--- WHAT TO WORK ON ---
Could you reproduce all of the records below verbatim, line for line and in their original order?

╔══

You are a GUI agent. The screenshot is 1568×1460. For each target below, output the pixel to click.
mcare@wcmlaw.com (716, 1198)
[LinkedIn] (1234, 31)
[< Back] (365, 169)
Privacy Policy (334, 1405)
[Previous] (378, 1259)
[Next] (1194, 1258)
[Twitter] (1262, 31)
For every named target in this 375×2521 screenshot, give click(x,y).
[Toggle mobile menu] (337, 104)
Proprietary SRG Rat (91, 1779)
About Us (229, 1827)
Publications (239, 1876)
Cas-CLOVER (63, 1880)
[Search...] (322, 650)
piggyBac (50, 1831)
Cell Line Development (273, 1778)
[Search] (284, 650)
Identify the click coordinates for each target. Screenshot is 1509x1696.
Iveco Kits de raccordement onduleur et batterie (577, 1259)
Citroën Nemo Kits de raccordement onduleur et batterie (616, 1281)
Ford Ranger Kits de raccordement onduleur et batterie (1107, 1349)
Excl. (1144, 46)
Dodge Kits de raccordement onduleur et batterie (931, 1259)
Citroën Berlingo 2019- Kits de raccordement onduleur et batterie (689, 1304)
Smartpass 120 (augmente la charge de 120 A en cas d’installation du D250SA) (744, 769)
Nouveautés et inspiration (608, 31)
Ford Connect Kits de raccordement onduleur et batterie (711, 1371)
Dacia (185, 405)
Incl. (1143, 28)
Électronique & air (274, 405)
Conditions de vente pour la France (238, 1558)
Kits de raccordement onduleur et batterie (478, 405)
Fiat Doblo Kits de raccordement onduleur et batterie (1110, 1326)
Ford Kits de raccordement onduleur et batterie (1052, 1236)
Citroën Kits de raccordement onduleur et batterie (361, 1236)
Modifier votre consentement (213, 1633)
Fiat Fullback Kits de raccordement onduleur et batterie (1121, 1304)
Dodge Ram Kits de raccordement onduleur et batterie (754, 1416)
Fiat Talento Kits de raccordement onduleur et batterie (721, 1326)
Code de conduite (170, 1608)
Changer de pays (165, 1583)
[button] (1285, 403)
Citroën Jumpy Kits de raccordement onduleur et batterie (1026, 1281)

╚══

--- EXERCISE RESULT ---
You are a GUI agent. The screenshot is 1568×1460. For each target below, output the pixel to click.
mcare@wcmlaw.com (716, 1198)
[LinkedIn] (1234, 31)
[< Back] (365, 169)
Privacy Policy (334, 1405)
[Previous] (378, 1259)
[Next] (1194, 1258)
[Twitter] (1262, 31)
For every named target in this 375×2521 screenshot, give click(x,y).
[Toggle mobile menu] (337, 104)
Proprietary SRG Rat (91, 1779)
About Us (229, 1827)
Publications (239, 1876)
Cas-CLOVER (63, 1880)
[Search...] (322, 650)
piggyBac (50, 1831)
Cell Line Development (273, 1778)
[Search] (284, 650)
Identify the click coordinates for each target. Screenshot is 1509x1696.
Iveco Kits de raccordement onduleur et batterie (577, 1259)
Citroën Nemo Kits de raccordement onduleur et batterie (616, 1281)
Ford Ranger Kits de raccordement onduleur et batterie (1107, 1349)
Excl. (1144, 46)
Dodge Kits de raccordement onduleur et batterie (931, 1259)
Citroën Berlingo 2019- Kits de raccordement onduleur et batterie (689, 1304)
Smartpass 120 (augmente la charge de 120 A en cas d’installation du D250SA) (744, 769)
Nouveautés et inspiration (608, 31)
Ford Connect Kits de raccordement onduleur et batterie (711, 1371)
Dacia (185, 405)
Incl. (1143, 28)
Électronique & air (274, 405)
Conditions de vente pour la France (238, 1558)
Kits de raccordement onduleur et batterie (478, 405)
Fiat Doblo Kits de raccordement onduleur et batterie (1110, 1326)
Ford Kits de raccordement onduleur et batterie (1052, 1236)
Citroën Kits de raccordement onduleur et batterie (361, 1236)
Modifier votre consentement (213, 1633)
Fiat Fullback Kits de raccordement onduleur et batterie (1121, 1304)
Dodge Ram Kits de raccordement onduleur et batterie (754, 1416)
Fiat Talento Kits de raccordement onduleur et batterie (721, 1326)
Code de conduite (170, 1608)
Changer de pays (165, 1583)
[button] (1285, 403)
Citroën Jumpy Kits de raccordement onduleur et batterie (1026, 1281)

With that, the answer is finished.